++++ Study material ++++

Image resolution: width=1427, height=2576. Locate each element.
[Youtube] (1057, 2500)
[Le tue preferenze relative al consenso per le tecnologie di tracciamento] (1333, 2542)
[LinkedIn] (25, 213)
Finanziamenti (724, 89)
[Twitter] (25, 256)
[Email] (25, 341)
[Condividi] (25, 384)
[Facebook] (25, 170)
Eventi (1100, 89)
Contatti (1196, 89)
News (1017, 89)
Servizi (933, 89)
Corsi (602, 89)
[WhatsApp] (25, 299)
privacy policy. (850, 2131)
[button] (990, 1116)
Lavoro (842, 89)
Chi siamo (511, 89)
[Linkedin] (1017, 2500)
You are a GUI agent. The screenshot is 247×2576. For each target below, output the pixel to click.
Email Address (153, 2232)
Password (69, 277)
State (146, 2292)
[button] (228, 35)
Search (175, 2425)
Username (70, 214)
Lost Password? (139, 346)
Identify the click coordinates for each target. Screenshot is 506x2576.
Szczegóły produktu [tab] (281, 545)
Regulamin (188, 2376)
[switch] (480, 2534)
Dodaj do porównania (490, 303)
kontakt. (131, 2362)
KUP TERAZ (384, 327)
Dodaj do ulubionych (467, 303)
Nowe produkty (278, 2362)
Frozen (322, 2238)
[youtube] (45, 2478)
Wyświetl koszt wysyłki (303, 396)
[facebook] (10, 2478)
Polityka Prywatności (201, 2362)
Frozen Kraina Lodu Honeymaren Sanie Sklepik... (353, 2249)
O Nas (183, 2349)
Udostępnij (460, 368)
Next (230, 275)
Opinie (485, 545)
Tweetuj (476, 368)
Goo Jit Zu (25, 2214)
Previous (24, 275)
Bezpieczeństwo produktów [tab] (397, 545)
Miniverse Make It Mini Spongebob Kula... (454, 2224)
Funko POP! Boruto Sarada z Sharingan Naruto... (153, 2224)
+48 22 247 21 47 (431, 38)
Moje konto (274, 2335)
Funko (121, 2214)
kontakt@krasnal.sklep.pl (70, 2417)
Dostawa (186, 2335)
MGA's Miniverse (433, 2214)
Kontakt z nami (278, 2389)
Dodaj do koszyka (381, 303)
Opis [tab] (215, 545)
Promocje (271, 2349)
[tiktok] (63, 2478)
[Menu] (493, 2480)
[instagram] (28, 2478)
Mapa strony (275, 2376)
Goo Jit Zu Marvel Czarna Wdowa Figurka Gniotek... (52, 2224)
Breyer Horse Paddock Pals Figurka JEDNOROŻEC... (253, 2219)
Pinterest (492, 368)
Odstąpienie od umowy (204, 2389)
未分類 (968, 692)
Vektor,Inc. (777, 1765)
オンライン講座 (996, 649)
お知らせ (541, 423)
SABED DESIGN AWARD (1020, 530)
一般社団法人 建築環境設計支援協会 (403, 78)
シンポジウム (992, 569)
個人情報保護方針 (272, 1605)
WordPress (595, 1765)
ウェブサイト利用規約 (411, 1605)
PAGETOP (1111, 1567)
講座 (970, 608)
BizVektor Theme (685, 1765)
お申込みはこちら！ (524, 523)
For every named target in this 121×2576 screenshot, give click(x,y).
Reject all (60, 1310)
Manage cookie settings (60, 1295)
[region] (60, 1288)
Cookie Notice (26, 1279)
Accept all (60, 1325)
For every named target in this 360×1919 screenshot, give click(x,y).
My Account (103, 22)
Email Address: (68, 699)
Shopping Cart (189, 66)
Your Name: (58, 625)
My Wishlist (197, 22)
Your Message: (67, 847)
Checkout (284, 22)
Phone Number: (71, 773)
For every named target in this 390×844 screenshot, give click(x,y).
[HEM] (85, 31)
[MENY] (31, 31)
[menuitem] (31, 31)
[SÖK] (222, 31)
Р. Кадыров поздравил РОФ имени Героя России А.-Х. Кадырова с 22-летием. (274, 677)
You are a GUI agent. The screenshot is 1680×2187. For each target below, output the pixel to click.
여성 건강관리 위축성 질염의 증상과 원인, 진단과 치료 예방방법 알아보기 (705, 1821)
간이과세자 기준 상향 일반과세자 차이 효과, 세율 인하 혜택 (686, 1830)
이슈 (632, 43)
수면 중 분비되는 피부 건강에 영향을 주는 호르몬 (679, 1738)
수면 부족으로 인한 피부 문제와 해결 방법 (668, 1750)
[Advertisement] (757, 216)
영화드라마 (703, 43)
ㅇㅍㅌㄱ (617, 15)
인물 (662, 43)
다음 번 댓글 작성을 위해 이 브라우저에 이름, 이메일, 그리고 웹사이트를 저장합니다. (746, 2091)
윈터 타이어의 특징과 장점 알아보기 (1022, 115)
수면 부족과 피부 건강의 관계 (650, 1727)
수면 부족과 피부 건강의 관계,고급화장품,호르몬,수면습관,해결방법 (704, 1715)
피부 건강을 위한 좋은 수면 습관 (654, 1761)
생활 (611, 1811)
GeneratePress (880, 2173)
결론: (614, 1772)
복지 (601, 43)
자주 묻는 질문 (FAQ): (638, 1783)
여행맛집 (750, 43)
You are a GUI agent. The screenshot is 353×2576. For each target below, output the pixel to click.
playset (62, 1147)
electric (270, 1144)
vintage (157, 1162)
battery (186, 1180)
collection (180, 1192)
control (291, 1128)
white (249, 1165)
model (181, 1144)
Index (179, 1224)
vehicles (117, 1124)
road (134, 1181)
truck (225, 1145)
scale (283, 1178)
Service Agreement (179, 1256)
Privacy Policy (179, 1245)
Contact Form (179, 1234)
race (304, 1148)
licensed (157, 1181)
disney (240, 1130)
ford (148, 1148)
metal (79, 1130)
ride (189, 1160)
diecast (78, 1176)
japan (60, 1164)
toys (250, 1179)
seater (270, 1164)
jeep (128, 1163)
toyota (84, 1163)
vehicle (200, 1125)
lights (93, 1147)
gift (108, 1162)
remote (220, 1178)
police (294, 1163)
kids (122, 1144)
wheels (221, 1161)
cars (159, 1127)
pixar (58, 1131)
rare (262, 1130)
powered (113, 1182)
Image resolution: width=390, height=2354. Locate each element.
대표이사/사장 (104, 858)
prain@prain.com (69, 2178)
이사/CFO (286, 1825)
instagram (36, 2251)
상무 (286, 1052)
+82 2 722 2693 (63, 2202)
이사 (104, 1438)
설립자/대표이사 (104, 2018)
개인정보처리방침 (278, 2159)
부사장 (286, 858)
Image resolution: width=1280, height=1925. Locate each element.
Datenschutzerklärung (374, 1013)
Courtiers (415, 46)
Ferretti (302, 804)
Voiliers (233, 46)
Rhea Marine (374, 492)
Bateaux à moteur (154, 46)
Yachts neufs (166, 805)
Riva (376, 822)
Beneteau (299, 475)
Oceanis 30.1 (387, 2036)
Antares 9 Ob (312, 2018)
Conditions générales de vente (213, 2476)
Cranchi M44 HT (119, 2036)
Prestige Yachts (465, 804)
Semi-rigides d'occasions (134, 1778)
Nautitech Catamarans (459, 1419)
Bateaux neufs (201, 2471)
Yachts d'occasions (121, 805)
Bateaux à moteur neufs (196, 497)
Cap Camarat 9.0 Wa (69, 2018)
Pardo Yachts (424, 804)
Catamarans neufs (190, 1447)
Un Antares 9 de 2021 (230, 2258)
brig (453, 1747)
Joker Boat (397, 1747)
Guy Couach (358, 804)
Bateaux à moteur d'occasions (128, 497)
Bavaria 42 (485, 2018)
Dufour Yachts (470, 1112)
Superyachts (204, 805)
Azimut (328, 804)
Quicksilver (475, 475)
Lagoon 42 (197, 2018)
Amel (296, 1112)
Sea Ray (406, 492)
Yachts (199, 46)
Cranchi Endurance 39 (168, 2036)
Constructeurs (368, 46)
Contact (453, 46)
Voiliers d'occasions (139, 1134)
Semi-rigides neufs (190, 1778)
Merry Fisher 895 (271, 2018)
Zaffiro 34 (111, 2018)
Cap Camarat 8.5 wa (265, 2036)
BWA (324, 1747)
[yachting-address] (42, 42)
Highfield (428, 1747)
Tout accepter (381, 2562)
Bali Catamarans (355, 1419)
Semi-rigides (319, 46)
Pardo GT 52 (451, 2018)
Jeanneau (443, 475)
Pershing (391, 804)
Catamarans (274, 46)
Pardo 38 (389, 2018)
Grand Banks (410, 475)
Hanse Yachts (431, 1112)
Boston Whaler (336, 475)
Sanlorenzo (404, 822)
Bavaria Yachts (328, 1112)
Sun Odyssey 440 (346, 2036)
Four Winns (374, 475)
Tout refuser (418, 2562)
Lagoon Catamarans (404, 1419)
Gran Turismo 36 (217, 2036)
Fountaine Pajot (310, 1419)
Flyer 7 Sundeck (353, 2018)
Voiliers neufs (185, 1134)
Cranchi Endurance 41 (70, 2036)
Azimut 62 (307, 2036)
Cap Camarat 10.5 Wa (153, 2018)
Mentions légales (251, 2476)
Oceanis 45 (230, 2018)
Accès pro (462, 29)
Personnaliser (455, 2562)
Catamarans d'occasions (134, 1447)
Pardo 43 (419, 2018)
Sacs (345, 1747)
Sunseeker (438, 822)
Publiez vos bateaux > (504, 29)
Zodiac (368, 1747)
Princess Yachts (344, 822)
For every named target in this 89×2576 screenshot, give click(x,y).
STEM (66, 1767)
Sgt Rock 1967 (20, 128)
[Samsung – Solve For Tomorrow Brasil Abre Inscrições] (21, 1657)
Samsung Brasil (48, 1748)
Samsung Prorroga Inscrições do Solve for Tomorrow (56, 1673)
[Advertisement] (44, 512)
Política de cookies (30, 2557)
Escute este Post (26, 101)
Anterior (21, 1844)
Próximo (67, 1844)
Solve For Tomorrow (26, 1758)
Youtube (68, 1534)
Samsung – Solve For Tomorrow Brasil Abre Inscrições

++++

* [Problem]: What you write must be the entries restated word for word, from the opening line through the one holding "Dodaj do porównania (490, 303)", with nothing else.

* [Answer space]:
Image resolution: width=1427, height=2576. Locate each element.
[Youtube] (1057, 2500)
[Le tue preferenze relative al consenso per le tecnologie di tracciamento] (1333, 2542)
[LinkedIn] (25, 213)
Finanziamenti (724, 89)
[Twitter] (25, 256)
[Email] (25, 341)
[Condividi] (25, 384)
[Facebook] (25, 170)
Eventi (1100, 89)
Contatti (1196, 89)
News (1017, 89)
Servizi (933, 89)
Corsi (602, 89)
[WhatsApp] (25, 299)
privacy policy. (850, 2131)
[button] (990, 1116)
Lavoro (842, 89)
Chi siamo (511, 89)
[Linkedin] (1017, 2500)
You are a GUI agent. The screenshot is 247×2576. For each target below, output the pixel to click.
Email Address (153, 2232)
Password (69, 277)
State (146, 2292)
[button] (228, 35)
Search (175, 2425)
Username (70, 214)
Lost Password? (139, 346)
Identify the click coordinates for each target. Screenshot is 506x2576.
Szczegóły produktu [tab] (281, 545)
Regulamin (188, 2376)
[switch] (480, 2534)
Dodaj do porównania (490, 303)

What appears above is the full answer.